Scientists record the relaxing brain waves of the subject, and convert them into an audio frequency. When the music on the activating tape works, the subject begins to relax. With repeated listenings, the music decreases stress, insomnia, etc. in the subject. Now, it is well-known that music alters human mood and feeling. But, BMT adds more to this: the music contains a neurological record which is isomorphic with the previously recorded relaxing brain-waves. In other words: the subject relaxes while listening to BMT music only if the brain ‘recognizes’ the neurological trace in the relaxation music. To determine this scientifically the subject’s brain waves are measured on an EEG. Normally, the criterion we employ is to simply ask someone how he or she feels. But, this is clearly not suitable for scientific measurement.
BMT is philosophically interesting. Can we ascribe psychological verbs to inanimate objects like body organs? What does it mean to say that the ‘the brain recognizes the music’, or, more remotely, ‘the brain recognizes itself’ (through the music)? BMT holds that the subject relaxes when the brain recognizes a neurological trace in the music. This implies that there is universal parallelism between the physical and the mental. Must this be so?
If BMT music relaxes me, BMT holds that there must be a neurophysiogical accompaniment.
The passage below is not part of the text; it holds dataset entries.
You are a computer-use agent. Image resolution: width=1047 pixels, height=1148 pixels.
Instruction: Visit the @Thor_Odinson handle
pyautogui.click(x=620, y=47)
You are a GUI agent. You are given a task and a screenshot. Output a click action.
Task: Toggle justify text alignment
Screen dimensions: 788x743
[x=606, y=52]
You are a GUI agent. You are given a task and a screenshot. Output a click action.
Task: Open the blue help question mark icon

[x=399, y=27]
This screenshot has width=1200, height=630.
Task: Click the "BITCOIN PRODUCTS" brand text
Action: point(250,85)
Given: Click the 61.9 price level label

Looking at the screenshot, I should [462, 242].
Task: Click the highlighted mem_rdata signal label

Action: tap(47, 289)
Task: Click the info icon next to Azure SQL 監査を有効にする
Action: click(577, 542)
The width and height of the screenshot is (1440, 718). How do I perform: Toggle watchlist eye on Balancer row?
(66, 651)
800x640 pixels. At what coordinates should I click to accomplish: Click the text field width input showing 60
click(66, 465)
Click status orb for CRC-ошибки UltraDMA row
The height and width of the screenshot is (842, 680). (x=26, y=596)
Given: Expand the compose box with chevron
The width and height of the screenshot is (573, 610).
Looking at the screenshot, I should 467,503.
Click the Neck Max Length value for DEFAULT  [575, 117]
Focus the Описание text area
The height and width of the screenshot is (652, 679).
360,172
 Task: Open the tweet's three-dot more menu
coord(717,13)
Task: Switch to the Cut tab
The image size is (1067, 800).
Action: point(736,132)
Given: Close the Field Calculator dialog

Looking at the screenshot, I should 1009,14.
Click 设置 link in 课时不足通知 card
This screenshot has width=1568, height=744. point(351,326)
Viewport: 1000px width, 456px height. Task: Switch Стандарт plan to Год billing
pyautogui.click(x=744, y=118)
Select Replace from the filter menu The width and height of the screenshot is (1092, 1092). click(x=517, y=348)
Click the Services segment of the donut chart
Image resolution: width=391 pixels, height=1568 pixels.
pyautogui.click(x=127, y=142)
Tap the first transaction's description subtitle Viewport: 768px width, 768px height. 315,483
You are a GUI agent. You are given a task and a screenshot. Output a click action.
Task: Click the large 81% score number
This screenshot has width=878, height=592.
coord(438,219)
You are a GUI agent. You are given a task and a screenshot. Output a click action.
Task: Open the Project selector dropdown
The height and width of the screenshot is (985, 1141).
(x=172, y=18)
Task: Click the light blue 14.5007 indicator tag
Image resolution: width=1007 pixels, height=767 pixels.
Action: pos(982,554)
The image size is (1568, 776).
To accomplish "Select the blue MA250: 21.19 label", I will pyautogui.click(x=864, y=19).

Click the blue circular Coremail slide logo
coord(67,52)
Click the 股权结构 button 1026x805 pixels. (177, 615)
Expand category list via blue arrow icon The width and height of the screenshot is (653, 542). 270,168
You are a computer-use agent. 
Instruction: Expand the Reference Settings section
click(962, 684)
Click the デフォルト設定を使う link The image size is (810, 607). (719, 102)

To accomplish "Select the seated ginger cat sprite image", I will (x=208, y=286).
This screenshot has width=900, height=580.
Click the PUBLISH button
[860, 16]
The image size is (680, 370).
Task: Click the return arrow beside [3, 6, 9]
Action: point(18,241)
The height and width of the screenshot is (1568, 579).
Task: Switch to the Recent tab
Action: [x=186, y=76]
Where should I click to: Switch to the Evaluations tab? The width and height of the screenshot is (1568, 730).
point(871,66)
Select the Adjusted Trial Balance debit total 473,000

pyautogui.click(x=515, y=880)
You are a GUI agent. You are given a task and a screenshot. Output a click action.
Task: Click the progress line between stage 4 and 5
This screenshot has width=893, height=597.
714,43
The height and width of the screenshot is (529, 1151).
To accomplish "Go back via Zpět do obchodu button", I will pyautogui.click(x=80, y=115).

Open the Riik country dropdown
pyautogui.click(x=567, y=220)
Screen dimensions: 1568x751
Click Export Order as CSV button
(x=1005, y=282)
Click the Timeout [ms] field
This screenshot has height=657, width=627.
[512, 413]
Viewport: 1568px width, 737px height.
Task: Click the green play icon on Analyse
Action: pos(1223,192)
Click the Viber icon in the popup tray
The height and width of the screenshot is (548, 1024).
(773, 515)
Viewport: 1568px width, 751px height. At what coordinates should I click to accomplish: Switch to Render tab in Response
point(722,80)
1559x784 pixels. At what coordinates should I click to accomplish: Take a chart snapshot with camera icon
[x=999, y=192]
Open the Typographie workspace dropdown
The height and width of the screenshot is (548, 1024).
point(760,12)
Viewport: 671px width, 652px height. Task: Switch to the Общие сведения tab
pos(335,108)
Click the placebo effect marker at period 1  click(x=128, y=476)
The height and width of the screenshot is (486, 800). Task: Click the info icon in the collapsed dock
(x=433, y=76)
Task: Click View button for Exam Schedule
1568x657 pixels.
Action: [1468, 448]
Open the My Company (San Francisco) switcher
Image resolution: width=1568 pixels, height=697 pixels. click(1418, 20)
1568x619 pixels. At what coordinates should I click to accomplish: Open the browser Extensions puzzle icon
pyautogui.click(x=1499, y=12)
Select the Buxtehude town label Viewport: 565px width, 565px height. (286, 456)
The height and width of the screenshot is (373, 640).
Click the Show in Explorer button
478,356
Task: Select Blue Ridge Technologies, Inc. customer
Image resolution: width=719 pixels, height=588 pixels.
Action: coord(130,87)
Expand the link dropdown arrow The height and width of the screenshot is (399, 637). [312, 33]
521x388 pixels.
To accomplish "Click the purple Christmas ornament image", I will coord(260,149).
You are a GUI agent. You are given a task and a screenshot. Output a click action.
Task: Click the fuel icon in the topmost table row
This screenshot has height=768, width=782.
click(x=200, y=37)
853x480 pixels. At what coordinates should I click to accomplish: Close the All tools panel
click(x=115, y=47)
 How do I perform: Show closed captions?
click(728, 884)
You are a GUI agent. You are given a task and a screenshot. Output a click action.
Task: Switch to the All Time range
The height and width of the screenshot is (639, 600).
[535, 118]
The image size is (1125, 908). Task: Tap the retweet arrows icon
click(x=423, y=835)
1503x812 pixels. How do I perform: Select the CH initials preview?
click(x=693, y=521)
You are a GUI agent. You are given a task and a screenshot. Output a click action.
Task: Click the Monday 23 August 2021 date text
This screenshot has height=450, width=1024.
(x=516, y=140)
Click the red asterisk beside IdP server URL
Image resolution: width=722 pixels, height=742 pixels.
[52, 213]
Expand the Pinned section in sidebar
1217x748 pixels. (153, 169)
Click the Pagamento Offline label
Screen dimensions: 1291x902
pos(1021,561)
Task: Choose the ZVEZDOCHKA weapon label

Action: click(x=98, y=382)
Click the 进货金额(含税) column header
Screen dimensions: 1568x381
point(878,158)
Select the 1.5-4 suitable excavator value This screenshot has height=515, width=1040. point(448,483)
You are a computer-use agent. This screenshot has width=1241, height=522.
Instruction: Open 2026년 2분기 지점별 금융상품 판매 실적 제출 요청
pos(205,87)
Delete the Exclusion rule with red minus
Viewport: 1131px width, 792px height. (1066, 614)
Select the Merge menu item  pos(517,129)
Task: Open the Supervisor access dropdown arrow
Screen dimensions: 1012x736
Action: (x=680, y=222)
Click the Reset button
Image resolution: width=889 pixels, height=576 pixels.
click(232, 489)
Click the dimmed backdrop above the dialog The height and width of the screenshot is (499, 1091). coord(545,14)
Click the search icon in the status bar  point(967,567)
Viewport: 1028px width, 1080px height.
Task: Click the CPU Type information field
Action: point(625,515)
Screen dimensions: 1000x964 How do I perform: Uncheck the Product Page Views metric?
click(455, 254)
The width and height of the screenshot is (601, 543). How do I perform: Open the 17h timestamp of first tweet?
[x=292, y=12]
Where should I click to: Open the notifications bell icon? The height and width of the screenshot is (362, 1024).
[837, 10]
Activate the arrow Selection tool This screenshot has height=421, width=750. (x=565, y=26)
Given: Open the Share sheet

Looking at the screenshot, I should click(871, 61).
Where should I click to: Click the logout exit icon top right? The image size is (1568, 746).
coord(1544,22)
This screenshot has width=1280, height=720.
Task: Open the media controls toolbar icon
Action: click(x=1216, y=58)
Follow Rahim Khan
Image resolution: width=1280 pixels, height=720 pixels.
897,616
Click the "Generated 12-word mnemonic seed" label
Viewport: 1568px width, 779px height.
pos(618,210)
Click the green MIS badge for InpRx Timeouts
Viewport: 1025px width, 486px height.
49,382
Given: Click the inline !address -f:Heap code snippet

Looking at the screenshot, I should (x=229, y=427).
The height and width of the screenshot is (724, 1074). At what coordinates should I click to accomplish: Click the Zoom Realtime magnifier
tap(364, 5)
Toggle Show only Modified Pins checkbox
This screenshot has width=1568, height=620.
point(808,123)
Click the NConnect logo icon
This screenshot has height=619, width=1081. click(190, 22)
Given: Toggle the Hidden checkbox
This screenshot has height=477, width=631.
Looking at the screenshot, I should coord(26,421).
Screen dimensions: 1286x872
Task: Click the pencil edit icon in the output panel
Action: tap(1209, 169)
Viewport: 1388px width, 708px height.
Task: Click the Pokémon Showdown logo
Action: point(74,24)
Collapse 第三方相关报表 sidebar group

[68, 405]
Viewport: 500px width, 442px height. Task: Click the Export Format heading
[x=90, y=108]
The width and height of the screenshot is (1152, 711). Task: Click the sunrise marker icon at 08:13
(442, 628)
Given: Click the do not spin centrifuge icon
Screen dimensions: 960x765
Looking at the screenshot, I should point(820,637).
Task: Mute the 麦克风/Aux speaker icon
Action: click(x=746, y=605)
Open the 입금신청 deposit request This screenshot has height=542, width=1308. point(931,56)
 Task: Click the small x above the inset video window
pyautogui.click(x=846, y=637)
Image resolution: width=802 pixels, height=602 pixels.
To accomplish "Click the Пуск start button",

Is this correct? It is logically possible that whatever the reading of the EEG, I may not feel relaxed. It is also logically possible that I may feel relaxed without there being any significant EEG reading. Furthermore, it is conceivable that there are no neurophysiological accompaniments at all: ‘it is imaginable that my skull should turn out empty when it was operated on’ (OC, 4). It is perfectly imaginable that someone says that they feel relaxed while listening to BMT music, but the EEG does not confirm this, nor does it reveal any specific neurological activity at all. There is no conceptual connection between neurophysiological mechanisms and the application of the phrase ‘is relaxed’. Hence, there need not be any neurological difference between someone who is relaxed and someone who is not, nor between someone who listens to BMT music and is relaxed, and someone who listens to BMT music and is not relaxed.
This conclusion is unsettling, since it upsets our conception of causation. First, it is incompatible with an extremely successful principle of the neurosciences. Second, the general connection between neurophysiological mechanisms and mental phenomena is part of our world-view, and resists abandonment at the risk of disintegrating our belief-system. On the other hand, to deny a connection between neurophysiological mechanisms and mental phenomena does not imply that we could doubt that normal human beings have brains.
There are two further questions that I want to raise but cannot answer at present:
(1) How does the BMT music encode a neurological trace? Music has symbolic content, a neurological trace does not. On the other hand, a neurological trace is specified in terms of the EEG reading, which has symbolic or representational content.
(2) Is Wittgenstein’s distinction between ‘primary’ and ‘secondary’ sense relevant here? (PI II 216) Is the word ‘recognize’ being used in the primary or secondary sense in the quote above from Peter? Is he attributing recognitional capacity to the brain in a derivative – analogical (non-literal) – sense?